Temporal dynamics of error correction in a double step task in patients with a lesion to the lateral intra-parietal cortex.

Five patients with lesions involving intra-parietal cortex (IPCx) were tested in a rapid version of the double step paradigm to investigate the role of the IPCx in the rapid, online, updating of a saccade program. Saccades were executed to a single target in either the contra- or the ipsilesional visual field. In two thirds of the trials, a step change in target position required that the saccade shifted to a new location within the same field but in the contra- or the ipsilesional direction, allowing us to investigate whether patients are able to update their saccade program given new exogenous information about the required endpoint of the saccade. This set-up resulted in three types of initial saccades: saccades to the target on no-step trials, uncorrected saccades to the original target location on step trials and corrected saccades to the new target location on step trials.

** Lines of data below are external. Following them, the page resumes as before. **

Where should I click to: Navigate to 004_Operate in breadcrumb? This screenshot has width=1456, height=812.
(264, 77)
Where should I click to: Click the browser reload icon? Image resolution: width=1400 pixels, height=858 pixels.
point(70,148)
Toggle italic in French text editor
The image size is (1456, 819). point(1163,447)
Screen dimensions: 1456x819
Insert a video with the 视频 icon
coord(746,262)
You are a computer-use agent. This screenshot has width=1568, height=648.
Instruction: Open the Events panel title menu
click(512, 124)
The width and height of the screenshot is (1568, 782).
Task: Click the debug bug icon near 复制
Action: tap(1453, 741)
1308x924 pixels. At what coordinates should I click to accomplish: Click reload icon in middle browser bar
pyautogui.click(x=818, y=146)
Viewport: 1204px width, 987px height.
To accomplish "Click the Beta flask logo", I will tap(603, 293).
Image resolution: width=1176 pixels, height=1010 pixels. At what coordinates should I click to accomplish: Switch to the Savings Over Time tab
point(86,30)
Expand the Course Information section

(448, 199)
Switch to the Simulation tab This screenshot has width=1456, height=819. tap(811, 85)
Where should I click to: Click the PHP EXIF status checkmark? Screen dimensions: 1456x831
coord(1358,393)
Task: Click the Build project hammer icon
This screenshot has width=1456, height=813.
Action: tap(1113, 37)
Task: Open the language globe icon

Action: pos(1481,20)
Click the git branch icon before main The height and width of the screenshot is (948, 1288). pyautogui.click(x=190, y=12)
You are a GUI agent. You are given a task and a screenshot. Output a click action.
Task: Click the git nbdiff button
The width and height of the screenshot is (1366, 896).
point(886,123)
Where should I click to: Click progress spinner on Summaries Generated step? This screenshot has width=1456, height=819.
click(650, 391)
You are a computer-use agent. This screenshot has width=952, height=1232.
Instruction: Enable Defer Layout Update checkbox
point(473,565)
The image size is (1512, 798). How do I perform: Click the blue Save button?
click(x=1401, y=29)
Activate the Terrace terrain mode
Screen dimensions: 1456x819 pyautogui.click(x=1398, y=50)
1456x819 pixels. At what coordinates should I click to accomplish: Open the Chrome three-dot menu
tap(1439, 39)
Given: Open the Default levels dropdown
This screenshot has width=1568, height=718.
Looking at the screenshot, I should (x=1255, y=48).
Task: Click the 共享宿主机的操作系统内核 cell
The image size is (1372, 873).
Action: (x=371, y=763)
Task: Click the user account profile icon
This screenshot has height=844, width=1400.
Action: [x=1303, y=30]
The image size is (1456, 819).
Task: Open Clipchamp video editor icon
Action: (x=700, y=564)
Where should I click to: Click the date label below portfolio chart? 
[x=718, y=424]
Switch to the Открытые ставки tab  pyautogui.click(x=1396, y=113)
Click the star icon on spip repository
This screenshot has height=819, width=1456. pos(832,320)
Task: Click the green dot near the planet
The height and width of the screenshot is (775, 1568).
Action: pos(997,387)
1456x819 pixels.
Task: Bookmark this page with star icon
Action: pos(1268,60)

Furthermore, if the updating of the original eye movement program failed, patients performed a second saccade to the new target location that required a rapid error correction. The analysis of the double-step task on a group level indicated that latencies for all trial types were longer when saccades were directed to the contralesional versus the ipsilesional field. Furthermore, longer latencies were required for patients to initiate a corrective second saccade after making an uncorrected first saccade in their contralesional compared to ipsilesional field. There were no differences in the ultimate landing positions of the eye movements for such corrected saccades. These results reveal that deficits in updating of saccade programs only seem to be present if the updating must occur after the gaze has shifted to a new location, pointing to a role of intra-parietal cortex in the processes involved in updating information when the current reference frame has to be updated. In conclusion, the paradigm deployed in the current study allows for a refinement of the role of the intra-parietal cortex in the updating of saccade programs.